Task → With the images removed, write out each record exactly as given.

>>>

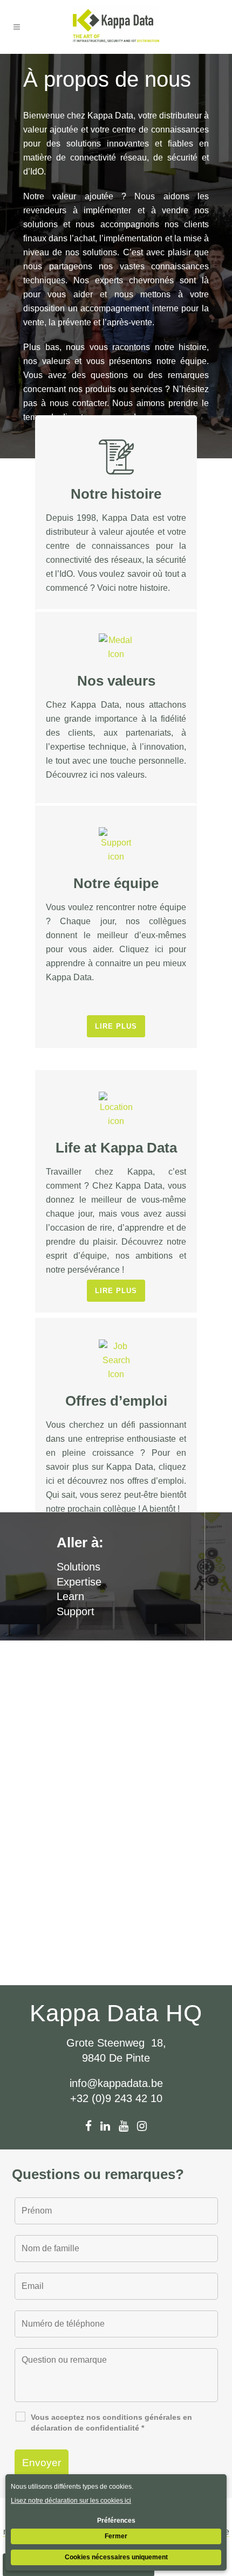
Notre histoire (116, 494)
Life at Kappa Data (116, 1148)
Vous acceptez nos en (111, 2422)
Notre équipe (116, 883)
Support (75, 1611)
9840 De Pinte (116, 2058)
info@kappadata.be (116, 2083)
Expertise (79, 1582)
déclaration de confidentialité (85, 2428)
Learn (70, 1596)
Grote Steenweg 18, (116, 2043)
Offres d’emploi (116, 1401)
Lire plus (116, 1026)
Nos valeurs (116, 681)
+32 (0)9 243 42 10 (116, 2098)
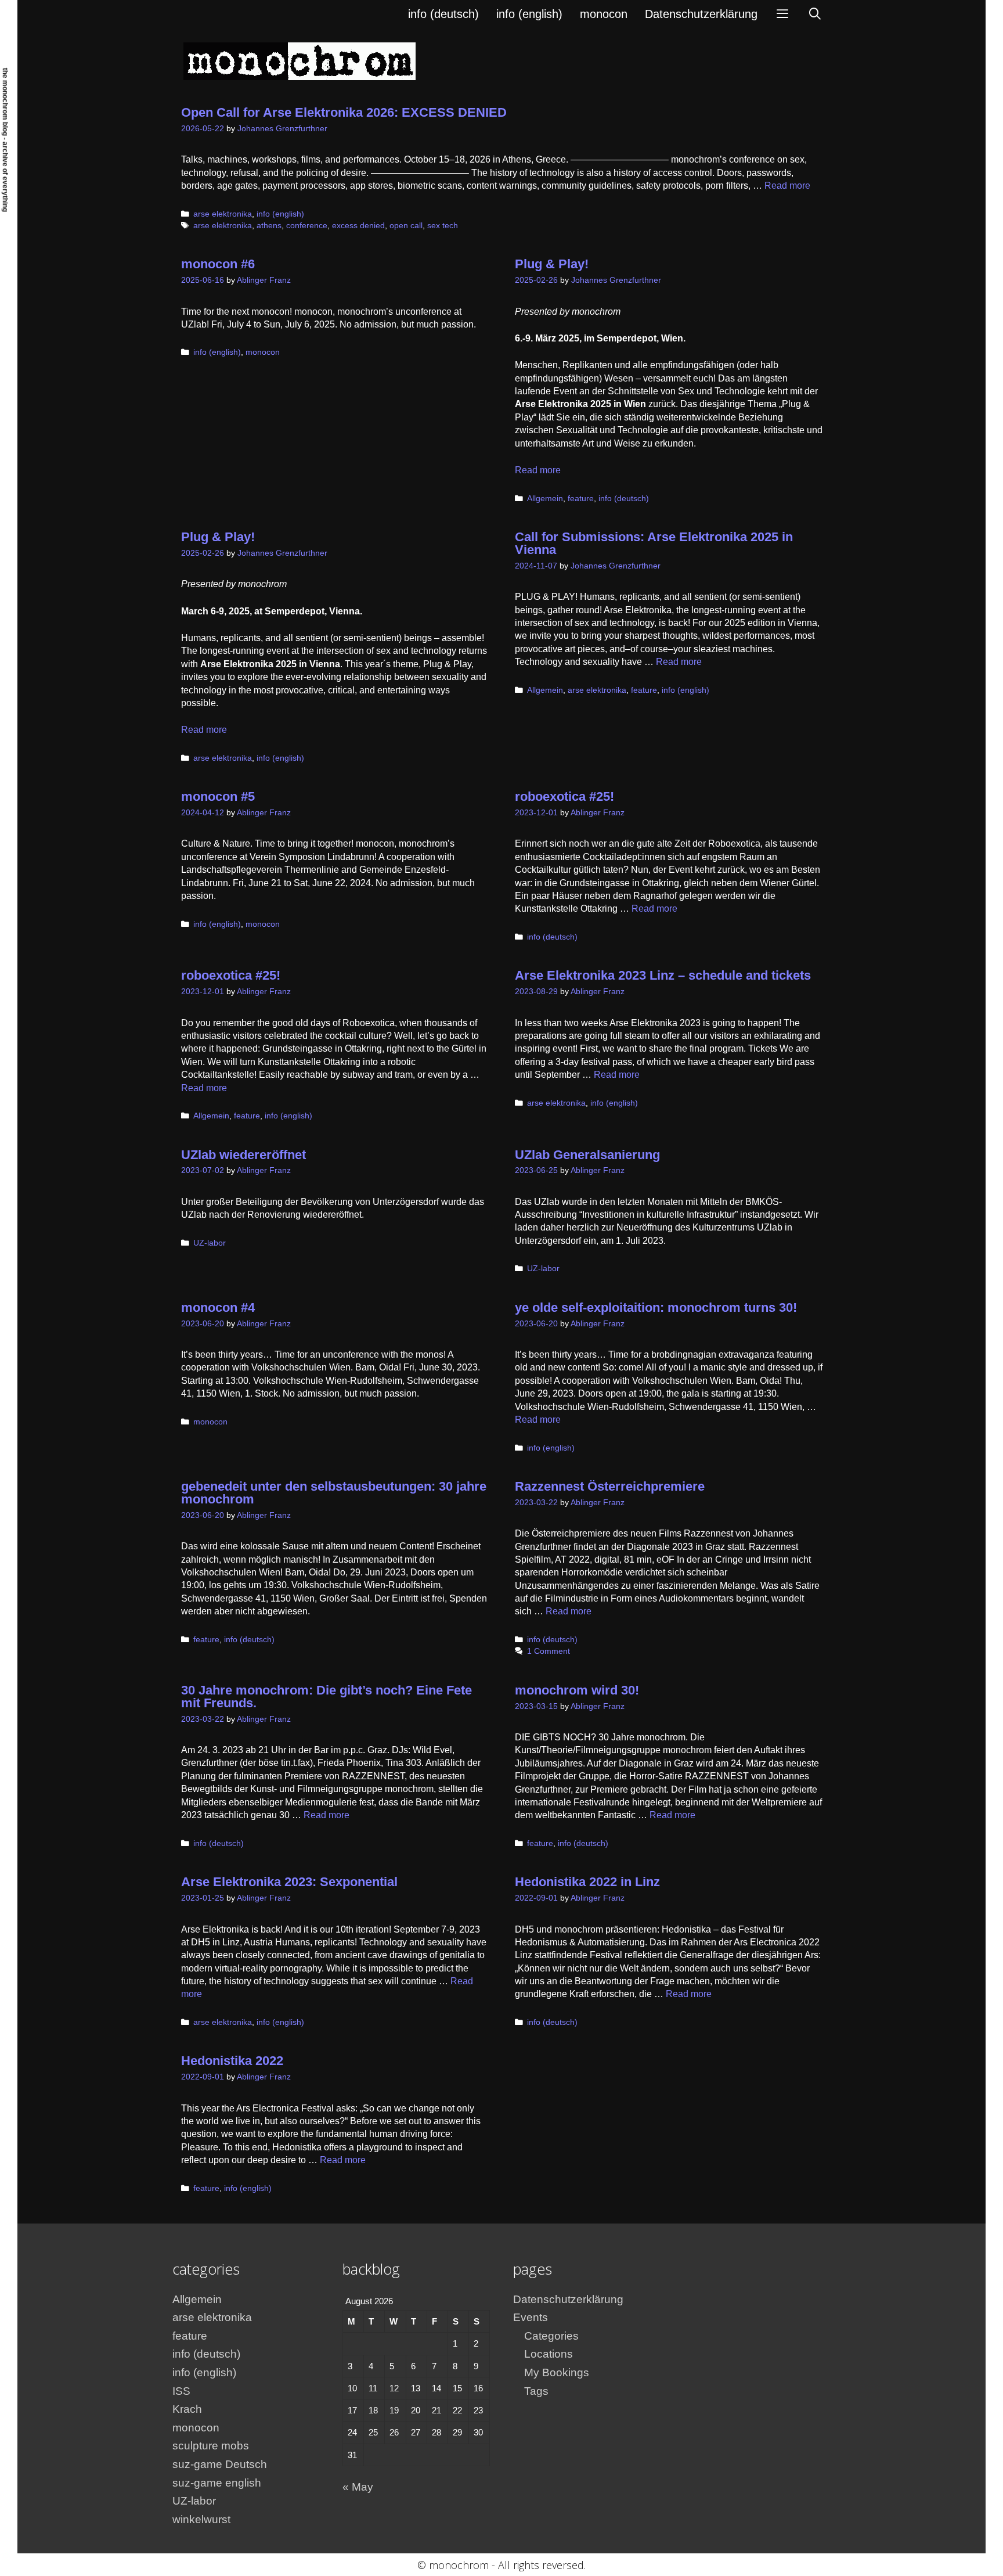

<<<

Solution for this problem →
Notre histoire (116, 494)
Life at Kappa Data (116, 1148)
Vous acceptez nos en (111, 2422)
Notre équipe (116, 883)
Support (75, 1611)
9840 De Pinte (116, 2058)
info@kappadata.be (116, 2083)
Expertise (79, 1582)
déclaration de confidentialité (85, 2428)
Learn (70, 1596)
Grote Steenweg 18, (116, 2043)
Offres d’emploi (116, 1401)
Lire plus (116, 1026)
Nos valeurs (116, 681)
+32 (0)9 243 42 10 (116, 2098)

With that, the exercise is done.